Anomaly Surveillance and Resolution Office
Senator

New Senate Proposal Seeks to Establish “Anomaly Surveillance and Resolution Office” to Gather Intelligence on UAP

The proposal calls for "Field Investigations of Unidentified Aerial Phenomena", and greater transparency on information the United States collects about it.

A proposal recently filed in Washington which aims to establish new requirements for how the military and the intelligence community address unidentified aerial phenomena (UAP) could also strengthen efforts toward sharing information about it with the public.

Submitted on November 4, 2021, by U.S. Senator Kirsten Gillibrand (D-NY), the proposal, titled “Establishment of Structure and Authorities to Address Unidentified Aerial Phenomena”, outlines a detailed plan for the establishment of an Anomaly Surveillance and Resolution Office (ASRO) and its operation. The proposal was filed as an amendment to the Fiscal Year 2022 National Defense Authorization Act (NDAA, H.R. 4350). 

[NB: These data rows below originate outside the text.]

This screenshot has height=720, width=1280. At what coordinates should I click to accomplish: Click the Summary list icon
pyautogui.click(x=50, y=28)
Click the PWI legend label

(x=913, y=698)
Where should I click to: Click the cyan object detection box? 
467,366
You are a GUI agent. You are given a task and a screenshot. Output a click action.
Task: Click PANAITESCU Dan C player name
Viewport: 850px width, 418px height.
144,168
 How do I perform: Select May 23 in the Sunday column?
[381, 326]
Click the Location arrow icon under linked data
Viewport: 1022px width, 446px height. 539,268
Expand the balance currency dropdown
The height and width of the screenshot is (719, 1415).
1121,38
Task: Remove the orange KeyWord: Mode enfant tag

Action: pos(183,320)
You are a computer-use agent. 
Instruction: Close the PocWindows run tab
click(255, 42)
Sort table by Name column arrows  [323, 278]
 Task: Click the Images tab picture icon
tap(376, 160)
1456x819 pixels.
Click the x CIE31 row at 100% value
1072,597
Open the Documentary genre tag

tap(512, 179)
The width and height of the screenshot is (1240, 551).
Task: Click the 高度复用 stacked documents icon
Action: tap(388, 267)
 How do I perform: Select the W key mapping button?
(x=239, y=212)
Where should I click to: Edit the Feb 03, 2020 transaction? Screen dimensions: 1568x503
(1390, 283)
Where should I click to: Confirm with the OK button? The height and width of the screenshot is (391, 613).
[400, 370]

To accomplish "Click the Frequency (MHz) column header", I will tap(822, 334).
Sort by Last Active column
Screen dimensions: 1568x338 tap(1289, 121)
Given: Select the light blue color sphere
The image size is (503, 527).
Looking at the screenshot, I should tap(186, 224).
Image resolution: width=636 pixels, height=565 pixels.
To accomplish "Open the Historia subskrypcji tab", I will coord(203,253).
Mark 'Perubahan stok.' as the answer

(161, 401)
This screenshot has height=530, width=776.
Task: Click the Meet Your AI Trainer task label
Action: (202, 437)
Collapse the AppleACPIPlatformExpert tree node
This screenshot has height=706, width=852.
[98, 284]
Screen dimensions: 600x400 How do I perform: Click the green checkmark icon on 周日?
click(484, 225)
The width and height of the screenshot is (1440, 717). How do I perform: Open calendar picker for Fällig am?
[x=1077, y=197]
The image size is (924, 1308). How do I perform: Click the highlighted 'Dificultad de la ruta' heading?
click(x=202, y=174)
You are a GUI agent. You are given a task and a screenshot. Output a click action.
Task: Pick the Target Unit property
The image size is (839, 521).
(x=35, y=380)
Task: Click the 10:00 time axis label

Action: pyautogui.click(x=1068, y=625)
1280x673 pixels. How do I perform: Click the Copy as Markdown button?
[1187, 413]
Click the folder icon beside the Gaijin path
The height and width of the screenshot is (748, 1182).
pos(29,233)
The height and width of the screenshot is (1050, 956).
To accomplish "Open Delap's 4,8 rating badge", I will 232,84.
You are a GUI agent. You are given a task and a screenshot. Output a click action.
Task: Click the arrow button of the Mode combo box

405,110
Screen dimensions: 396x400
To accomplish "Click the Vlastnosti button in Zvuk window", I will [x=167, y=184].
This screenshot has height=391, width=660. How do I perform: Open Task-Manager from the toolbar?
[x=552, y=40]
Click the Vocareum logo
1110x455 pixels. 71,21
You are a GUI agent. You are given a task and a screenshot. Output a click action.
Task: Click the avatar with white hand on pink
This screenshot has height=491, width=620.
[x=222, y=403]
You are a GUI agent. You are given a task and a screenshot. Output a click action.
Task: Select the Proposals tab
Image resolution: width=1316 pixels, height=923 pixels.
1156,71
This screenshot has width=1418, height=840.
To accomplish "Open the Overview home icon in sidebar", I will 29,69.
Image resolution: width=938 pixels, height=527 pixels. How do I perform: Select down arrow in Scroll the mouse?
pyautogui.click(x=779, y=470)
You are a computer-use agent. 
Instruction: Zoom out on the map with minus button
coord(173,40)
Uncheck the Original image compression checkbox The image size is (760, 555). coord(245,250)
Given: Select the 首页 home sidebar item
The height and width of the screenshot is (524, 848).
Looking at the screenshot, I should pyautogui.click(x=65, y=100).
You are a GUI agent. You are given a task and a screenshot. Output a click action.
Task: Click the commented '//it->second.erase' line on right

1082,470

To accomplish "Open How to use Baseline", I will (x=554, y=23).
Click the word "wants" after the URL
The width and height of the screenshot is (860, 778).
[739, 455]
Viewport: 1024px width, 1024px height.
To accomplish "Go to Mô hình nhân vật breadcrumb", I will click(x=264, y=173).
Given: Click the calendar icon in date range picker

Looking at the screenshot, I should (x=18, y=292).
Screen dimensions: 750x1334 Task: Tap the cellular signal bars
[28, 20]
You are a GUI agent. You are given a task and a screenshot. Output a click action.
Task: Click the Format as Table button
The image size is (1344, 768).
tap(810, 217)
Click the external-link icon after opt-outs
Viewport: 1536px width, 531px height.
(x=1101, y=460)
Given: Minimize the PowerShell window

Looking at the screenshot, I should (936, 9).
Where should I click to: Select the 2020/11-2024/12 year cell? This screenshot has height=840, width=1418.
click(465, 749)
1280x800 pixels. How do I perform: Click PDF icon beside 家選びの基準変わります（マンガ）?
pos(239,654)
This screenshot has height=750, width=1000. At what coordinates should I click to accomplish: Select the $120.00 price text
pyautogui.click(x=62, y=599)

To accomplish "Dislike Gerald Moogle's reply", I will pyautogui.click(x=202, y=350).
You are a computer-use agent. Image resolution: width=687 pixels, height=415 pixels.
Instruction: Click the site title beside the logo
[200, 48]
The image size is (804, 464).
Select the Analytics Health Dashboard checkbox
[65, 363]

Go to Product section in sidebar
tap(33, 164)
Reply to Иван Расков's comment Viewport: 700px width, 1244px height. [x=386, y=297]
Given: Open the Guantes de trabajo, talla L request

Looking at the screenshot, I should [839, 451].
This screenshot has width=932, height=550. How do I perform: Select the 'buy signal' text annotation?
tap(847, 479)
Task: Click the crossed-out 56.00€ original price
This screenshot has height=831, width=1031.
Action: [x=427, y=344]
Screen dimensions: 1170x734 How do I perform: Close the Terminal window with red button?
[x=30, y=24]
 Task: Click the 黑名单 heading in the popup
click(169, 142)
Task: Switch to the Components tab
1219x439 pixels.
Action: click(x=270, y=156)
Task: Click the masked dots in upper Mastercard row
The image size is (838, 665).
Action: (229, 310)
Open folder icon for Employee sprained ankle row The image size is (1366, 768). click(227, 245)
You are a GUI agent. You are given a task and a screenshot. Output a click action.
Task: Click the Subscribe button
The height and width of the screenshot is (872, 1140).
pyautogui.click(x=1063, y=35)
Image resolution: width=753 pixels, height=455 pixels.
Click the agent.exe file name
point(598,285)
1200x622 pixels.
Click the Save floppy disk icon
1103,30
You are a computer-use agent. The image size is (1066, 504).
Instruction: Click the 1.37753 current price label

The proposal states that within 180 days of its enactment, “the Secretary of Defense shall, in coordination with the Director of National Intelligence, establish an office within an appropriate component of the Department of Defense, or within a joint organization of the Department of Defense and the Office of the Director of National Intelligence,” and outlines the duties of the newly proposed office.

The current duties of the Navy’s Unidentified Aerial Phenomena Task Force (UAPTF) will be taken over by the Anomaly Surveillance and Resolution Office, which is referred to simply as the “Office” within the proposal. The UAPTF will either be subsumed within this new office, or terminated after its establishment, the amendment says.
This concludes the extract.